Ekransız zamanlar için bildirimleri kapatın!

Dijital dünyadan uzaklaşmanın en etkili yollarından birinin bildirimleri kapatmak olduğunu ifade eden Prof. Dr. Atalay, “Özellikle sabah ilk iş olarak sosyal medya kullanımından kaçınılmalı. Bildirimler bizi sürekli dijital dünyaya çağırıyor. Bu hem ders çalışmayı hem de aile içi iletişimi bozuyor. Ekransız zaman dilimleri yaratmak çok kıymetli. Örneğin sabah kalkar kalkmaz sosyal medyaya bakmak yerine kahvaltıdan sonra bakmak gibi küçük değişiklikler büyük fark yaratabilir.” diye konuştu.

Alternatif uğraşlar geliştirin, birlikte uygulayın

Prof. Dr. Atalay, dijital detoks sürecinde boşalan zamanı doldurmak için alternatif uğraşların önemli olduğunu belirterek, “Spor yapmak, yürüyüşe çıkmak, kitap okumak gibi faaliyetler detoks sürecini destekler. Ayrıca bu süreci aile ya da arkadaşlarla birlikte yürütmek daha sürdürülebilir ve keyifli hale getirir.”

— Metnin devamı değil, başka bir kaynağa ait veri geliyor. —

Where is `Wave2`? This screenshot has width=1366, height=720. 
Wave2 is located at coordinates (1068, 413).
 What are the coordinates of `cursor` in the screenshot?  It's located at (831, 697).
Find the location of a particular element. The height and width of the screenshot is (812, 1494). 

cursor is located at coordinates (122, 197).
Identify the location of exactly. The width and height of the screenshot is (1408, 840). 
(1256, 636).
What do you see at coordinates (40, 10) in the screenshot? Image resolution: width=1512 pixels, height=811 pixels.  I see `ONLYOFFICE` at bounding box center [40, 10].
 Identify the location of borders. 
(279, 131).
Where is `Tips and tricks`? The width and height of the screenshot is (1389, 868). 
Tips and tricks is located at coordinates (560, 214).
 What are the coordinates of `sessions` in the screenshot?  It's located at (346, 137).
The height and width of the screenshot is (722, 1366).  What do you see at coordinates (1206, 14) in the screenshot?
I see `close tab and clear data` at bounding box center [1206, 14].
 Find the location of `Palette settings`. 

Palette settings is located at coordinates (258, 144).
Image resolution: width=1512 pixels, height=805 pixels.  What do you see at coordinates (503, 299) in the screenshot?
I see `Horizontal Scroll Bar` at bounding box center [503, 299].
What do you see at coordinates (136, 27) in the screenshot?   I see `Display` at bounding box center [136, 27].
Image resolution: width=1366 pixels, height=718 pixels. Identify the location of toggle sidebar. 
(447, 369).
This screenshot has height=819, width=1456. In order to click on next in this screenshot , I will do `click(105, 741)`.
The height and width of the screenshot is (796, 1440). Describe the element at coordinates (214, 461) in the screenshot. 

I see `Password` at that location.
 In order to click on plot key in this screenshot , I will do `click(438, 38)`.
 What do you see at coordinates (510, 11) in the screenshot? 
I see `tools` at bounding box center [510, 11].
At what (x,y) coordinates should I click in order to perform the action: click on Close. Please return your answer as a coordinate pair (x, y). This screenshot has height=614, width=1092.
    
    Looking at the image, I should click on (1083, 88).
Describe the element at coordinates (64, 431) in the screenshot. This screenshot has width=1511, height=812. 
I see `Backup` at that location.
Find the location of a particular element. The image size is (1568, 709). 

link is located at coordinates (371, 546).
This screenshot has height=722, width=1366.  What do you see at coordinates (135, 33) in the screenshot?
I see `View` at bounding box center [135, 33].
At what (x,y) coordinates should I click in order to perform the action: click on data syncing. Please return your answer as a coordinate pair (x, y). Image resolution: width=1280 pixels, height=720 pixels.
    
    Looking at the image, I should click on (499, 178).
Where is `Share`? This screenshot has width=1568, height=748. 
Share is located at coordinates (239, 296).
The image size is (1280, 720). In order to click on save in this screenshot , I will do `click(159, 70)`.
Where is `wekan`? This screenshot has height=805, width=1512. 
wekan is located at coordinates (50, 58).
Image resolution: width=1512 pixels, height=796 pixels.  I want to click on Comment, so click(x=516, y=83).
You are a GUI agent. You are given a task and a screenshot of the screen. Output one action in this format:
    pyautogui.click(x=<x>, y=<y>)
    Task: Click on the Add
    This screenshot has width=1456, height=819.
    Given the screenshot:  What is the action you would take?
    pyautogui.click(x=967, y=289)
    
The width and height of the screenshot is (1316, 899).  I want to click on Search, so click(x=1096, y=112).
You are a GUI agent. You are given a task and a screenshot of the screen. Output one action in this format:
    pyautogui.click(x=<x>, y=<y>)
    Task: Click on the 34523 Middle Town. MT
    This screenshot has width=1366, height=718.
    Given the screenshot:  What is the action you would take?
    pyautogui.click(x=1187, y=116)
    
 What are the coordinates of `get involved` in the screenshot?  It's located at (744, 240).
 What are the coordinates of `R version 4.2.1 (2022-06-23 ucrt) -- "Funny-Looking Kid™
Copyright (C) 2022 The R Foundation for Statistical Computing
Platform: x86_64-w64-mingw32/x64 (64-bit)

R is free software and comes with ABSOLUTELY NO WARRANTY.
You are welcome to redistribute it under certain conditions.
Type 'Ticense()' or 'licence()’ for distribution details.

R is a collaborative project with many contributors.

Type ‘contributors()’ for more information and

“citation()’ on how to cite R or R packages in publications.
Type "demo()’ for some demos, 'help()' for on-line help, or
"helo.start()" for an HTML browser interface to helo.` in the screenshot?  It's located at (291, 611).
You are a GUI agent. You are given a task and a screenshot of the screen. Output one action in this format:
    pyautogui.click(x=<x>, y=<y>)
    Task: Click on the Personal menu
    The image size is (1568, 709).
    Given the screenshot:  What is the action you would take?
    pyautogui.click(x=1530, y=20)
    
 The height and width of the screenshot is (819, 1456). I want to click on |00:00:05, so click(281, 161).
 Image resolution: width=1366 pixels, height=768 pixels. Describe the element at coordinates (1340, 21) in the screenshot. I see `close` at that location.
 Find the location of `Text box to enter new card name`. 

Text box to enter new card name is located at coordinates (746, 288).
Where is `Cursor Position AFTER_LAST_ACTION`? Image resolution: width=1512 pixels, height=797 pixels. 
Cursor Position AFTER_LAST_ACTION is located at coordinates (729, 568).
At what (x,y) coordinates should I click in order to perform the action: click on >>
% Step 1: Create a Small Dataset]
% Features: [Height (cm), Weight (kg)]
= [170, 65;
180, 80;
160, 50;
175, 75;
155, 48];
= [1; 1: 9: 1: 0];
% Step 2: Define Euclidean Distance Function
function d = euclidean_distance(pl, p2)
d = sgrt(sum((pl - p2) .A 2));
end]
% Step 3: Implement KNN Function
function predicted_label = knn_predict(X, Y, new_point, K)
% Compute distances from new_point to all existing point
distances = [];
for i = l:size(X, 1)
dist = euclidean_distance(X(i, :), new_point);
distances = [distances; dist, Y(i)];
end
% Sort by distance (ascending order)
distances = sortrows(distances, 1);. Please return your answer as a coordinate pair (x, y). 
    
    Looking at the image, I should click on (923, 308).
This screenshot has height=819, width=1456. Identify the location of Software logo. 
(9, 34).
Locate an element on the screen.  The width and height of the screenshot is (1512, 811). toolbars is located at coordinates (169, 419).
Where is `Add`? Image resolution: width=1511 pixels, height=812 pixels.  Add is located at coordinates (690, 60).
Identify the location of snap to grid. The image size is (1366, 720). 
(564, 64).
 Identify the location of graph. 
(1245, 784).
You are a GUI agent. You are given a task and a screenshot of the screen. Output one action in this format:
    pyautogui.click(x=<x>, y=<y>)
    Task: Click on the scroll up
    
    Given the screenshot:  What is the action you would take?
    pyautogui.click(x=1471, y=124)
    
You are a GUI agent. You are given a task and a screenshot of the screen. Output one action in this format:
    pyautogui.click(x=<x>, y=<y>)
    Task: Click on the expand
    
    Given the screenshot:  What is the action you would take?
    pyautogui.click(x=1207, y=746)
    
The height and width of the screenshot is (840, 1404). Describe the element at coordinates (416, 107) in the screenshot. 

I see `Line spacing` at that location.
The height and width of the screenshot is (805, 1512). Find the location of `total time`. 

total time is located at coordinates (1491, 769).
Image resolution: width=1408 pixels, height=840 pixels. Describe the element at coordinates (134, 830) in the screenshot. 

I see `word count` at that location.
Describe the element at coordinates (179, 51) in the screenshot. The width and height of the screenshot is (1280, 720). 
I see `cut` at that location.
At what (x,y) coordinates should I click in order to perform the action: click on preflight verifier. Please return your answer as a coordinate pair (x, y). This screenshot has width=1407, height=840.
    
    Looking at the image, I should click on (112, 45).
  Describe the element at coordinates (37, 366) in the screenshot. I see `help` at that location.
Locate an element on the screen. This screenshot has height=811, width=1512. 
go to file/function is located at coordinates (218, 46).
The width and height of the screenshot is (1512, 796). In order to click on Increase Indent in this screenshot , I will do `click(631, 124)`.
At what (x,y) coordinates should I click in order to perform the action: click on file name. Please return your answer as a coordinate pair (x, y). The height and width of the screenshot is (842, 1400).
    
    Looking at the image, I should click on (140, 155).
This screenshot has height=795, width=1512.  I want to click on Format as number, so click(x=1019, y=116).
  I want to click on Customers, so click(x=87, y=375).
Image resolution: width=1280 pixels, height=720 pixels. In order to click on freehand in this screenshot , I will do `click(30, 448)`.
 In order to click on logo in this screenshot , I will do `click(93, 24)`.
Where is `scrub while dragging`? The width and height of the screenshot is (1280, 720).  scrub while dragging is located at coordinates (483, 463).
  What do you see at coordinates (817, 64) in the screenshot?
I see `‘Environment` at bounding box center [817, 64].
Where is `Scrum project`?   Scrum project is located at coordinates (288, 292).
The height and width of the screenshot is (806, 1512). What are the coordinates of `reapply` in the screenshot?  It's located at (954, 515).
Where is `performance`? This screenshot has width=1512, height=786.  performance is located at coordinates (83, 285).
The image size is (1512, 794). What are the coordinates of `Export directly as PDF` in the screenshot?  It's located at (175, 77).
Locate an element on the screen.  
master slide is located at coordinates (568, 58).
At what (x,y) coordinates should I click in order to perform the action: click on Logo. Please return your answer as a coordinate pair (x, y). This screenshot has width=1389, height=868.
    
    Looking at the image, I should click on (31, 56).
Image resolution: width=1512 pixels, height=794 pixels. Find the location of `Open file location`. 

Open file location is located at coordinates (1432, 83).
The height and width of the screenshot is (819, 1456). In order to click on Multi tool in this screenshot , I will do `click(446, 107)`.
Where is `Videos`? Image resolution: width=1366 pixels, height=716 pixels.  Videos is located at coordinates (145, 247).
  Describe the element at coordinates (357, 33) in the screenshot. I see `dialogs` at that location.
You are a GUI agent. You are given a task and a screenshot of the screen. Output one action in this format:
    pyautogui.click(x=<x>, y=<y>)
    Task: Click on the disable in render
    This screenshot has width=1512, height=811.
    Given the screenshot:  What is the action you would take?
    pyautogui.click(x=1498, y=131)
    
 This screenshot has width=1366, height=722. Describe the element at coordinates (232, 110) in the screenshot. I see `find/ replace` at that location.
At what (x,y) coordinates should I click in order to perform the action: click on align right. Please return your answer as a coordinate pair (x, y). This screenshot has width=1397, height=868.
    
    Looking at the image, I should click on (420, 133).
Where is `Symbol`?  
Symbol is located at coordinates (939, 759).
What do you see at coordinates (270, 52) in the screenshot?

Detoks, zihinsel, fiziksel ve sosyal yaşam kalitesini artırıyor…

Dijital detoksun sadece zihinsel değil, fiziksel ve sosyal yaşam kalitesini de artırdığını ifade eden Prof. Dr. Atalay, şöyle konuştu:

“Zaman gerçekten çok kıymetli. Dijital dünyaya harcadığımız zamanı geri alamıyoruz. Teknolojiden biraz uzaklaşmak sadece zihinsel berraklığı artırmakla kalmaz; aynı zamanda fiziksel aktivitelere, doğaya ve yüz yüze ilişkilere daha fazla zaman ayırmamıza da imkân tanır. Bu da daha sağlıklı ve dengeli bir yaşamın kapılarını aralar.”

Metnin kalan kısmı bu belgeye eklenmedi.